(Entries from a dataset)
◆ ◆ ◆ ◆ ◆

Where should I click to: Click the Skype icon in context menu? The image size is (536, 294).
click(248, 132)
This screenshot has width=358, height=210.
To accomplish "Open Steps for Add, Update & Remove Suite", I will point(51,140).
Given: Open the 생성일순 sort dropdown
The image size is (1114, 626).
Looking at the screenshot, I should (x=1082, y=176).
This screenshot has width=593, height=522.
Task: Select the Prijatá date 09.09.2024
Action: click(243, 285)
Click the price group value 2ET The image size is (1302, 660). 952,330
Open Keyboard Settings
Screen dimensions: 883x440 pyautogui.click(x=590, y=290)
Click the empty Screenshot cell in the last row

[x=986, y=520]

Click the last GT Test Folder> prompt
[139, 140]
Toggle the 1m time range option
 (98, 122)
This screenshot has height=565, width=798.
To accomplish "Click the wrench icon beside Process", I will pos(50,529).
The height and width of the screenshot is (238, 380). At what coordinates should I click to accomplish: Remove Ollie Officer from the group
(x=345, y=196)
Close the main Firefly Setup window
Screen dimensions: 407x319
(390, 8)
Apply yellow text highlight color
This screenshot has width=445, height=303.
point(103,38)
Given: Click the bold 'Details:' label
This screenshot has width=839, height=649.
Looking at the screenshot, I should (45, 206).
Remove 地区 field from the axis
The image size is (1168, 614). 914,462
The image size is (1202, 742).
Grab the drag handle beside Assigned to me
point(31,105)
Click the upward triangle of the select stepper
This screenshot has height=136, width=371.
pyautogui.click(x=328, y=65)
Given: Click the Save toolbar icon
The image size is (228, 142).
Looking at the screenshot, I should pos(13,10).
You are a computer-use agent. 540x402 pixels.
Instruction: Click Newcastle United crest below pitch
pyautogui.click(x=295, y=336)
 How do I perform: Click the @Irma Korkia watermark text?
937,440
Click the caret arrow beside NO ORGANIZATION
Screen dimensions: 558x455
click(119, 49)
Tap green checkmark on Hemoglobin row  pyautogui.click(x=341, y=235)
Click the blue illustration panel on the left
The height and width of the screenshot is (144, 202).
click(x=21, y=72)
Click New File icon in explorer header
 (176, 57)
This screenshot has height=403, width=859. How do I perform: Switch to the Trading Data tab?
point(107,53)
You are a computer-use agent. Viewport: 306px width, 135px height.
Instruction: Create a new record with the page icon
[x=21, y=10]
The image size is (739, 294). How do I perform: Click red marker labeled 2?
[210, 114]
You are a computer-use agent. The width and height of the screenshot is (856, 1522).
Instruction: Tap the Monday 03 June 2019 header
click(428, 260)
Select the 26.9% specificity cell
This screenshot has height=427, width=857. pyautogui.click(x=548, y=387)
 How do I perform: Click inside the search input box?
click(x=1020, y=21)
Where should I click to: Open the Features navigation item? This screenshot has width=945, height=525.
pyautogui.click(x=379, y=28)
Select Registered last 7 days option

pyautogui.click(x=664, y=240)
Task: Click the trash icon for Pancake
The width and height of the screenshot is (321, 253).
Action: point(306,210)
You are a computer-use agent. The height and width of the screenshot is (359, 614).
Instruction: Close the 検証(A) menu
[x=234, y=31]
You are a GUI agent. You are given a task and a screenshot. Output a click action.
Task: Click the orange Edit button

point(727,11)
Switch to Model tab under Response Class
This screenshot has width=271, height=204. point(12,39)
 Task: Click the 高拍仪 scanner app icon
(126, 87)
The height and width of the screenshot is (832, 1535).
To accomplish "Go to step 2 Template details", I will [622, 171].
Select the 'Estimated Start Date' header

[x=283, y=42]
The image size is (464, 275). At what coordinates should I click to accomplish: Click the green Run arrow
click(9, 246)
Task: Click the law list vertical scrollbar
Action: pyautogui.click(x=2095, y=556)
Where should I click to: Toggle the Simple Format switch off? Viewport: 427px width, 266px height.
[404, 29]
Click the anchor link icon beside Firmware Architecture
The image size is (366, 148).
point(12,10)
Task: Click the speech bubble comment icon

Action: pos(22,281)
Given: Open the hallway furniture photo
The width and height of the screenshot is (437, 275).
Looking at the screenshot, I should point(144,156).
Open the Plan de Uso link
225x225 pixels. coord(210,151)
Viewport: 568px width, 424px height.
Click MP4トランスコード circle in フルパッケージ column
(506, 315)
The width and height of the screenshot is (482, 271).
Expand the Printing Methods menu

◆ ◆ ◆ ◆ ◆

Express every line of the listing as a JSON list of strings, one string per line, leaving out blank lines.

[
  "Where should I click to: Click the Skype icon in context menu? The image size is (536, 294).",
  "click(248, 132)",
  "This screenshot has width=358, height=210.",
  "To accomplish \"Open Steps for Add, Update & Remove Suite\", I will point(51,140).",
  "Given: Open the 생성일순 sort dropdown",
  "The image size is (1114, 626).",
  "Looking at the screenshot, I should (x=1082, y=176).",
  "This screenshot has width=593, height=522.",
  "Task: Select the Prijatá date 09.09.2024",
  "Action: click(243, 285)",
  "Click the price group value 2ET The image size is (1302, 660). 952,330",
  "Open Keyboard Settings",
  "Screen dimensions: 883x440 pyautogui.click(x=590, y=290)",
  "Click the empty Screenshot cell in the last row",
  "[x=986, y=520]",
  "Click the last GT Test Folder> prompt",
  "[139, 140]",
  "Toggle the 1m time range option",
  " (98, 122)",
  "This screenshot has height=565, width=798.",
  "To accomplish \"Click the wrench icon beside Process\", I will pos(50,529).",
  "The height and width of the screenshot is (238, 380). At what coordinates should I click to accomplish: Remove Ollie Officer from the group",
  "(x=345, y=196)",
  "Close the main Firefly Setup window",
  "Screen dimensions: 407x319",
  "(390, 8)",
  "Apply yellow text highlight color",
  "This screenshot has width=445, height=303.",
  "point(103,38)",
  "Given: Click the bold 'Details:' label",
  "This screenshot has width=839, height=649.",
  "Looking at the screenshot, I should (45, 206).",
  "Remove 地区 field from the axis",
  "The image size is (1168, 614). 914,462",
  "The image size is (1202, 742).",
  "Grab the drag handle beside Assigned to me",
  "point(31,105)",
  "Click the upward triangle of the select stepper",
  "This screenshot has height=136, width=371.",
  "pyautogui.click(x=328, y=65)",
  "Given: Click the Save toolbar icon",
  "The image size is (228, 142).",
  "Looking at the screenshot, I should pos(13,10).",
  "You are a computer-use agent. 540x402 pixels.",
  "Instruction: Click Newcastle United crest below pitch",
  "pyautogui.click(x=295, y=336)",
  " How do I perform: Click the @Irma Korkia watermark text?",
  "937,440",
  "Click the caret arrow beside NO ORGANIZATION",
  "Screen dimensions: 558x455",
  "click(119, 49)",
  "Tap green checkmark on Hemoglobin row  pyautogui.click(x=341, y=235)",
  "Click the blue illustration panel on the left",
  "The height and width of the screenshot is (144, 202).",
  "click(x=21, y=72)",
  "Click New File icon in explorer header",
  " (176, 57)",
  "This screenshot has height=403, width=859. How do I perform: Switch to the Trading Data tab?",
  "point(107,53)",
  "You are a computer-use agent. Viewport: 306px width, 135px height.",
  "Instruction: Create a new record with the page icon",
  "[x=21, y=10]",
  "The image size is (739, 294). How do I perform: Click red marker labeled 2?",
  "[210, 114]",
  "You are a computer-use agent. The width and height of the screenshot is (856, 1522).",
  "Instruction: Tap the Monday 03 June 2019 header",
  "click(428, 260)",
  "Select the 26.9% specificity cell",
  "This screenshot has height=427, width=857. pyautogui.click(x=548, y=387)",
  " How do I perform: Click inside the search input box?",
  "click(x=1020, y=21)",
  "Where should I click to: Open the Features navigation item? This screenshot has width=945, height=525.",
  "pyautogui.click(x=379, y=28)",
  "Select Registered last 7 days option",
  "pyautogui.click(x=664, y=240)",
  "Task: Click the trash icon for Pancake",
  "The width and height of the screenshot is (321, 253).",
  "Action: point(306,210)",
  "You are a computer-use agent. The height and width of the screenshot is (359, 614).",
  "Instruction: Close the 検証(A) menu",
  "[x=234, y=31]",
  "You are a GUI agent. You are given a task and a screenshot. Output a click action.",
  "Task: Click the orange Edit button",
  "point(727,11)",
  "Switch to Model tab under Response Class",
  "This screenshot has width=271, height=204. point(12,39)",
  " Task: Click the 高拍仪 scanner app icon",
  "(126, 87)",
  "The height and width of the screenshot is (832, 1535).",
  "To accomplish \"Go to step 2 Template details\", I will [622, 171].",
  "Select the 'Estimated Start Date' header",
  "[x=283, y=42]",
  "The image size is (464, 275). At what coordinates should I click to accomplish: Click the green Run arrow",
  "click(9, 246)",
  "Task: Click the law list vertical scrollbar",
  "Action: pyautogui.click(x=2095, y=556)",
  "Where should I click to: Toggle the Simple Format switch off? Viewport: 427px width, 266px height.",
  "[404, 29]",
  "Click the anchor link icon beside Firmware Architecture",
  "The image size is (366, 148).",
  "point(12,10)",
  "Task: Click the speech bubble comment icon",
  "Action: pos(22,281)",
  "Given: Open the hallway furniture photo",
  "The width and height of the screenshot is (437, 275).",
  "Looking at the screenshot, I should point(144,156).",
  "Open the Plan de Uso link",
  "225x225 pixels. coord(210,151)",
  "Viewport: 568px width, 424px height.",
  "Click MP4トランスコード circle in フルパッケージ column",
  "(506, 315)",
  "The width and height of the screenshot is (482, 271).",
  "Expand the Printing Methods menu"
]